Quatre individus ont été reconnus coupables d'avoir arnaqué 14 cavistes en Picardie et dans le Nord, en décembre 2025. Ils avaient loué des tireuses à bière et commandé des alcools, réglant le tout avec des chèques sans provision, entraînant un préjudice total de plus de 32.000 euros. Un cinquième homme a été relaxé.
Entre le 5 et le 15 décembre 2025, ce groupe de malfaiteurs a frappé des établissements à Rosières-en-Santerre, Chaulnes, Chauny, Laon, Noyon et Cambrai. Le tribunal correctionnel d’Amiens a condamné le cerveau de l'escroquerie à 2 ans de prison ferme, tandis que ses complices écopent de 18 et 15 mois de prison. Le plus jeune, dont le casier judiciaire était vierge, a été condamné à 8 mois, avec possibilité d'aménagement. Le verdict a suscité des répercussions au sein des cavistes, qui sont désormais sur la défensive et s'inquiètent du retour de la confiance.
Les prévenus, provenant de la communauté des gens du voyage, avaient été interpellés lors d'une enquête lancée après que des cavistes ont signalé ces arnaques. Le principal accusé a expliqué qu'il avait agi ainsi en raison de dettes et de la nécessité de subvenir aux besoins de sa famille : "J’avais des dettes et je devais subvenir aux besoins de mes enfants", a-t-il déclaré.
Les complices ont justifié leur participation en indiquant qu'ils avaient simplement voulu rendre service. Mais le procureur a souligné une coordination claire entre les membres du groupe, établissant qu'il s'agissait bien d'une bande organisée. Des vidéos de surveillance ont joué un rôle crucial dans l'enquête, amenant les autorités à agir rapidement au moment où les cavistes ont commencé à s'inquiéter de leurs opérations.
Les impacts économiques ne se limitent pas à des arnaques individuelles. Les cavistes, désormais méfiants, envisagent des pertes conséquentes et un besoin de renforcer la vigilance au sein de leur secteur. L'avocate de deux d'entre eux a même évoqué l'angoisse ressentie par ses clients : "Mes clients sont devenus hypervigilants, leur image est entachée", a-t-elle indiqué, tout en réclamant des réparations pour les pertes financières.
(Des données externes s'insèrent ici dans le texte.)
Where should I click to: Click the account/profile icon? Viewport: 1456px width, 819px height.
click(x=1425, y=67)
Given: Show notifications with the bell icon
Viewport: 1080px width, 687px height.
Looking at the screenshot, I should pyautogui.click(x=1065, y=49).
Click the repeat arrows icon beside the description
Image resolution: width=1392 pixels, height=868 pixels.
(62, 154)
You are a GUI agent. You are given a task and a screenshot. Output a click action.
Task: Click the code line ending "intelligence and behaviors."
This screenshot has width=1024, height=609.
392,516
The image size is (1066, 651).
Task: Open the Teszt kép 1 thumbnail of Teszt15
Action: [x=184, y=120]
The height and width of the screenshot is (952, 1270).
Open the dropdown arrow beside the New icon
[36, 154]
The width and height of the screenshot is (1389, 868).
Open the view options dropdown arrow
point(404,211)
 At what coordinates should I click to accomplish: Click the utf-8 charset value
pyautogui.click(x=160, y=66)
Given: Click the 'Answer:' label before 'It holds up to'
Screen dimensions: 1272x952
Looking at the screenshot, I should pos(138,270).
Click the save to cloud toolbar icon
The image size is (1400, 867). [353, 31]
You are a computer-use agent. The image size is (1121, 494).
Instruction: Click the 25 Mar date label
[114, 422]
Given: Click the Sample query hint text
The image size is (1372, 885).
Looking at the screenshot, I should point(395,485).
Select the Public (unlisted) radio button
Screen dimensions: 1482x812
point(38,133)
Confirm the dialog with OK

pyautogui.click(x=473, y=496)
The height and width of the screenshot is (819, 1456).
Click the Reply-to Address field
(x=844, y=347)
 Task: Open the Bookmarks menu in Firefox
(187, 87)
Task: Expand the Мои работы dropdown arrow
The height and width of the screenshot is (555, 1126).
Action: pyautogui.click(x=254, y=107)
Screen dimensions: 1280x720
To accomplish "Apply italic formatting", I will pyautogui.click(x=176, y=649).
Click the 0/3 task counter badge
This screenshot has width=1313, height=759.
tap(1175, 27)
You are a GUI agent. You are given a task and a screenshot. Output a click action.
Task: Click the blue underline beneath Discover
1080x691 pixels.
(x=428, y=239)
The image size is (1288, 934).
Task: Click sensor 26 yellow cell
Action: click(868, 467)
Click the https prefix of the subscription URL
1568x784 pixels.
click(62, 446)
Malgré un appel à la sévérité du parquet, qui a fait valoir la nécessité de sanctionner ce phénomène de manière adéquate, le tribunal a finalement prononcé des peines moins sévères que celles demandées. Ce jugement soulève des questions sur la perception de la criminalité et la protection des commerçants, qui se retrouvent sur le devant de la scène après cette affaire largement médiatisée. Les condamnés ont désormais 10 jours pour faire appel de cette décision.